Would you repeat each line below exactly, without the pictures?

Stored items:
──────
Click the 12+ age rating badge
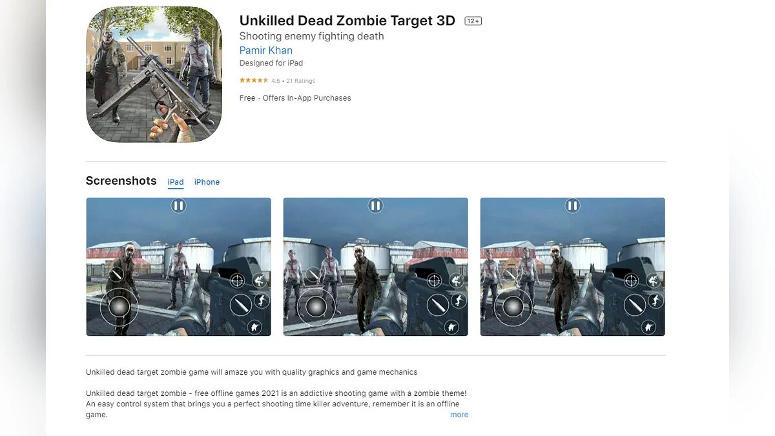The image size is (775, 436). pos(473,21)
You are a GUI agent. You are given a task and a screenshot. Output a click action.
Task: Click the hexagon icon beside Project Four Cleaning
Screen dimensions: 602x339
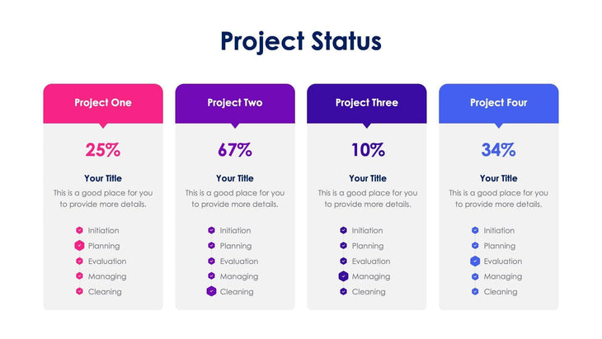point(475,291)
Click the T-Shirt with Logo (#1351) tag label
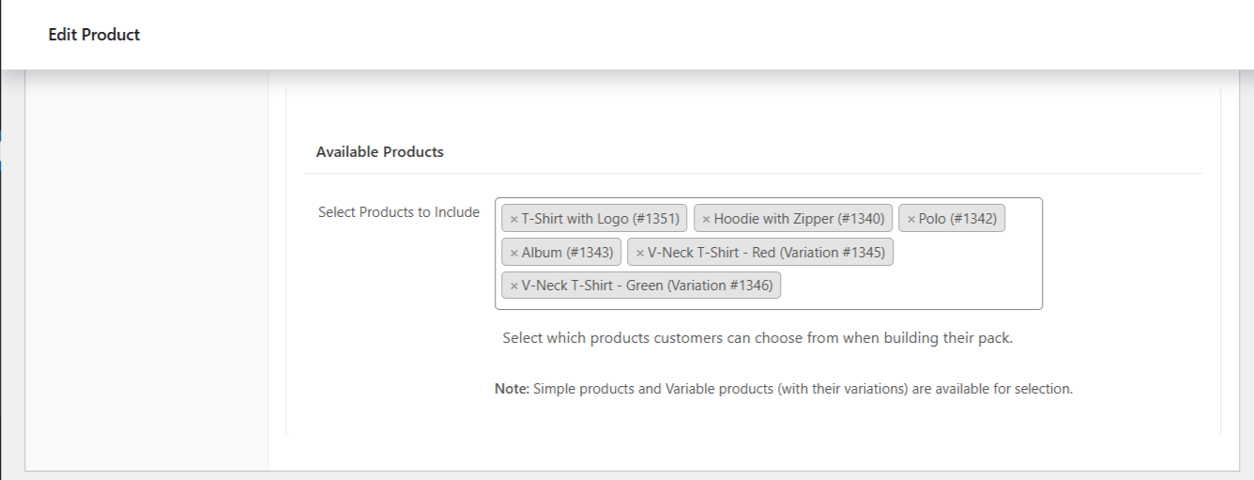This screenshot has width=1254, height=480. click(600, 219)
──────
Written solution |
Click the 12+ age rating badge
The image size is (775, 436). pos(473,21)
You are a GUI agent. You are given a task and a screenshot. Output a click action.
Task: Click the hexagon icon beside Project Four Cleaning
Screen dimensions: 602x339
point(475,291)
Click the T-Shirt with Logo (#1351) tag label
This screenshot has width=1254, height=480. click(600, 219)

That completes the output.